_Text section_:
Today looking into a narrow dome I saw the seeded planets banded by circles of light whereon they turned. And color changed into silence at the bidding of the central suns. And these were the eyes of happy innocence wherein all others died to the Living Light, God being in them by their childishness. The tide turned yesterday, and today I have spent entirely in eternity surrounded by a host of fair-winged Possibilities, God's angels to humanity. Death is glorified by their passage from the future to the past, and we respond by plunging our lights into the Light wherein it dies. Abt Vogler is the musical philosophy of it all. At my first symphony concert as a little boy, I saw the face of the dying Christ through the wall, and in it the music of the seventh Symphony sang through the naked eyes calling me inward to the Sacred Heart. This morning and noon at table I smiled at white horizons and in the evening I swam through the Host on my future wings. We love earth, air, fire, and water now, but the eternal joy of swimming through the Light of God and reflecting His Light in song and silence is the infinity of all poets' dreams incarnate in the awful speed of Absolute Music. It is the privilege of laughing into the Eyes of God, those Eyes before which the angels veil their faces. It is the privilege of smelling the blossom of the Living Rose, of tasting and consuming forever the Body and Blood, of touching the Sacred Knees, and of hearing the Divinity who is Music. Priests and poets shall swim in the song of his heart, and those who have died for friends will reflect its resolving rhythm. How I pity Blake his pride, though he was preserved from the pride of humility. God will let me see more of Him in this life than Blake did, though it is of the most trifling significance to anticipate eternity in poor time, the crippled heir of original sin. Since it is to be, I wish with all my blood that my will were worthier.

August 6.

A day of happy drudgery reading proofs. I rode through them in the winds of eternity. That is the secret of it all,—to teach us joy. The human symbol of it is a martyr's ecstasy, which is in no way sensuous or voluptuous since it has completely forgotten the body. The Sacred Heart is the Mystical Rose spreading its petals over the Cross of Time. In Flame and Dew is the first application of an idea and belief that the day will come when anthologies will be books containing the wisdom of the poets on special sciences, such as the science of childhood, the science of love, the science of death, and the science of silence.

August 7.

Imagination being Eternal Life, it shows the blind instinct of language that the word should mean the creation of images. Imagination is the instrument of God's creation in his own image and likeness. Today I came to Petrarch and Dante—the mystics of the supreme elements. To contrast their serenity with Blake's wrath shows the whiter heights. All height is inward through narrow circles to the Central Fire of Silent Love from which the angels shrink in spiral messages of inspiring flame, and toward which humanity aspires in narrowing and advancing circles of expiring flesh. But depth is outward to the hearts of men. Sirius sings to my living stars tonight its light in the music of the ancient winds, telling me of the crucifixion in burning colors of a dying world. Why am I unworthy of an equal death? The blood runs toward it in a passion of harmony. The day is near when my morning stars shall sing their lives out together in praise of their Creator, though it is futile to measure it in terms of time. One is not curious of time if one lives in eternity. Death is then only the fulfilment of our operative desires. I wish that I were one of the tears of God. Joy is for those of good will.

August 8.

_Aim A_: In the diary entries, which two poets does the writer say he came to on August 7?
_Aim B_: Write a continuation of the diary entries that follows on from their final line.

_Dataset rows_:
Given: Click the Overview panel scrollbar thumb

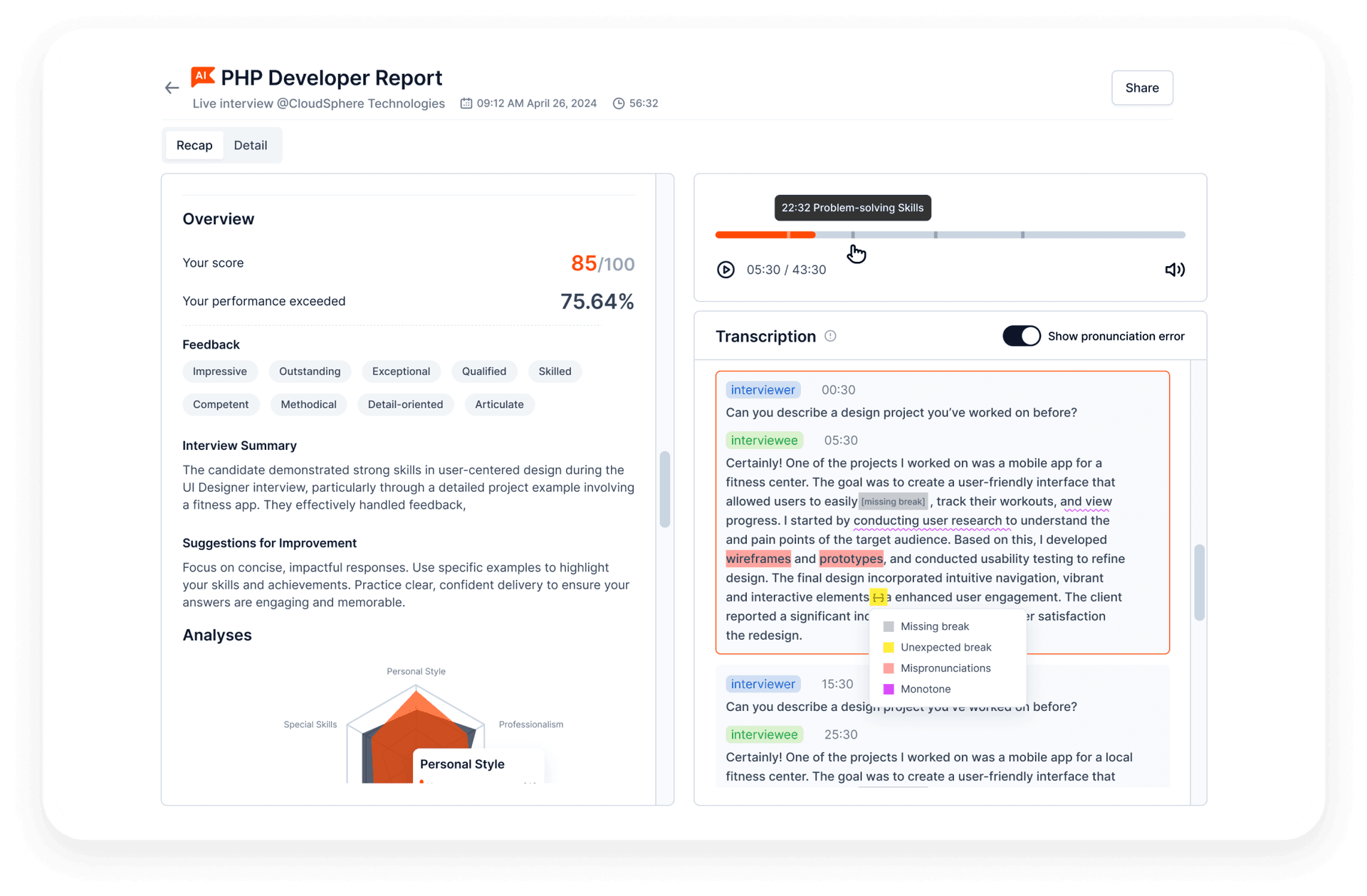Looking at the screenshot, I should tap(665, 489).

...

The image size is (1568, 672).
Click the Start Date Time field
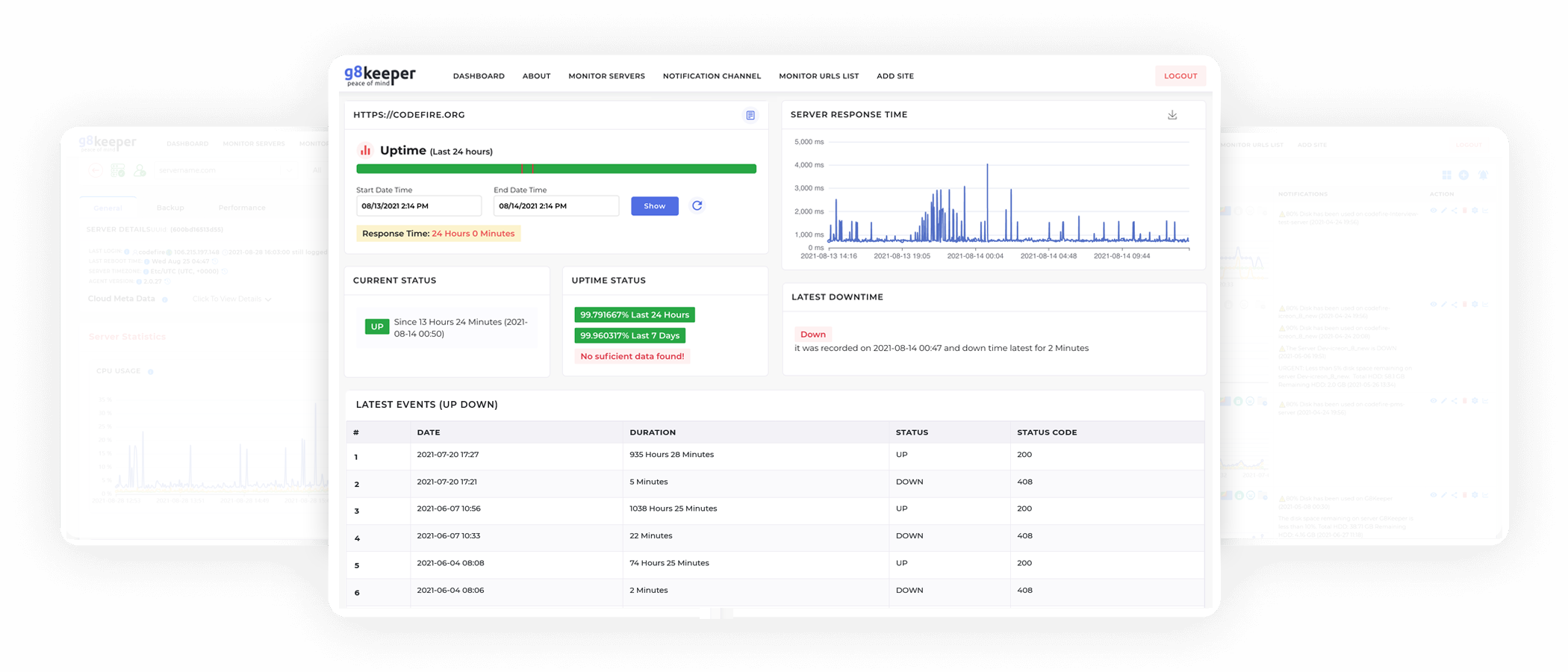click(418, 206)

...

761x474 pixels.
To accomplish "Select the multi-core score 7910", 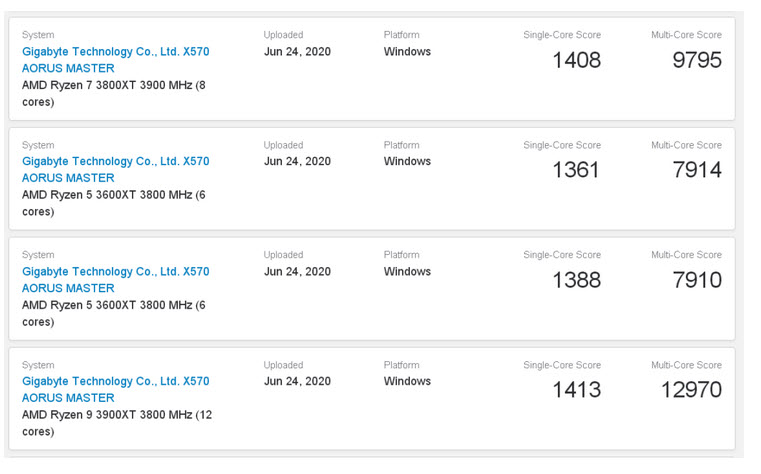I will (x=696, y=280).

_Task answer A_: Petrarch and Dante.

_Task answer B_:
I met one of Wordsworth's old men today gathering faggots on the shore. "I have been to all places and cities and I found no one happy on the world, and now I wish me to be dead." … Tonight I bowed in silence under the vault of stars. To be holy is to lose the knowledge of good and evil through "clinging Heaven by the hems." To refuse evil is to refuse the apple (malum) of the Tree of Knowledge. There is no possibility of finding the ideal unless we look passionately for nothing but the beauty of souls, seeing therein God's image and refusing to perceive the clouds of evil. Circles lead to Heaven, but straight lines to Hell. Straight lines are the tangents that "err" from the sphere of the ideal. Miss C—— told me about a little boy who was visiting Italy with his mother. He fell down hill, and stopped before a roadside crucifix. And then he forgot his fall. They found him crying as if his heart would break, and he told them that it was because he was so sorry for that sad Man whom everybody had made suffer so. The angels drop seed into our souls which make them invisible to other men, and we also may plant seed with modesty and humility. It is God's fernseed to mortals. How strange it is that we measure time by moons, cold satellites, and thus the symbol of death. But after all time is the dark night of the soul. I realized for the first time today that I was born in December, the month of creation, when the flame turns in upon itself in the hard cold earth and gives birth to high hopes whose fulfilment are in eternity. It is the month of Christmas on that account. I have begun to perceive what awful wings my thoughts have, and know that they are given them by God through me to carry them humbly into the most secret circle of the Sacred Breast. We must do the labor of God with human hands, yet the Labor of God is the Creation of Beauty. As the vegetable kingdom renews its life once a year through time and so preserves its secret, our souls must renew themselves in infinite recurrence through eternity. Our life differs only in ardor which is speed. The greatest speed lies in submission, for submission is the greatest strength. At high moments it is Atlas supporting the earth. At the supreme moment, it becomes the mystery of the Redemption.

August 9.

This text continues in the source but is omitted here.